Task prompt:
Would you please repeat exactly the lines from the one containing "654x1361 pixels." to the end of the records, both included, and leave out the rest?

[Data supplied Boundary: Start]

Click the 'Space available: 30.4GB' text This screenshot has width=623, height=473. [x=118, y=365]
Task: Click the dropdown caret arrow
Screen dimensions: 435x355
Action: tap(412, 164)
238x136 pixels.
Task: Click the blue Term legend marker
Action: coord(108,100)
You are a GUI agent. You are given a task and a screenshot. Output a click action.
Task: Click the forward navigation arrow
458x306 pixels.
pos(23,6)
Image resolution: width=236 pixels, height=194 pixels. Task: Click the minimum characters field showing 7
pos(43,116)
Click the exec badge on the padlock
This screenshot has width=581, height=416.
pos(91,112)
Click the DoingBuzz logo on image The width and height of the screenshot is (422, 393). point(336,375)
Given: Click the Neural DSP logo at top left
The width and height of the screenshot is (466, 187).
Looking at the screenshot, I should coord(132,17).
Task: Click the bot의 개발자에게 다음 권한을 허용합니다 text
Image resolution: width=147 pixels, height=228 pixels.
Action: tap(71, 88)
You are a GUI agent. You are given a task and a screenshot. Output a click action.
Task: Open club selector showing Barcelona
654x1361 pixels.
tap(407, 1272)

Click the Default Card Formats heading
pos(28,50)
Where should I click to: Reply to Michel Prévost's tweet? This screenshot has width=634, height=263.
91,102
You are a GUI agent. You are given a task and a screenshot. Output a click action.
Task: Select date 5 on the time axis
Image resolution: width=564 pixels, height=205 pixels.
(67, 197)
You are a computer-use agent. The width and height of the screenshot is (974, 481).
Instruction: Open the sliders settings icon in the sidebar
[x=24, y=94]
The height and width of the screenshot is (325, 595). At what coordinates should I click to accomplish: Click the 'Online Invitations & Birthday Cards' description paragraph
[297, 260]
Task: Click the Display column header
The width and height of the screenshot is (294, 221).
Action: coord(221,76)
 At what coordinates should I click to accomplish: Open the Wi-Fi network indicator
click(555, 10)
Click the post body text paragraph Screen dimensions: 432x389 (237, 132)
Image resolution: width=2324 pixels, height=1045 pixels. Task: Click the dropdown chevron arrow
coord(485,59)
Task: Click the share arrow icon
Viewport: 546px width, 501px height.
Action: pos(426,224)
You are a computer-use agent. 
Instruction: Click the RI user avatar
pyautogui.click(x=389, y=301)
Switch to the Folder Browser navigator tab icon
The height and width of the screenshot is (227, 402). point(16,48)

[Data supplied Boundary: End]

Response to the task:
654x1361 pixels.
tap(407, 1272)

Click the Default Card Formats heading
pos(28,50)
Where should I click to: Reply to Michel Prévost's tweet? This screenshot has width=634, height=263.
91,102
You are a GUI agent. You are given a task and a screenshot. Output a click action.
Task: Select date 5 on the time axis
Image resolution: width=564 pixels, height=205 pixels.
(67, 197)
You are a computer-use agent. The width and height of the screenshot is (974, 481).
Instruction: Open the sliders settings icon in the sidebar
[x=24, y=94]
The height and width of the screenshot is (325, 595). At what coordinates should I click to accomplish: Click the 'Online Invitations & Birthday Cards' description paragraph
[297, 260]
Task: Click the Display column header
The width and height of the screenshot is (294, 221).
Action: coord(221,76)
 At what coordinates should I click to accomplish: Open the Wi-Fi network indicator
click(555, 10)
Click the post body text paragraph Screen dimensions: 432x389 (237, 132)
Image resolution: width=2324 pixels, height=1045 pixels. Task: Click the dropdown chevron arrow
coord(485,59)
Task: Click the share arrow icon
Viewport: 546px width, 501px height.
Action: pos(426,224)
You are a computer-use agent. 
Instruction: Click the RI user avatar
pyautogui.click(x=389, y=301)
Switch to the Folder Browser navigator tab icon
The height and width of the screenshot is (227, 402). point(16,48)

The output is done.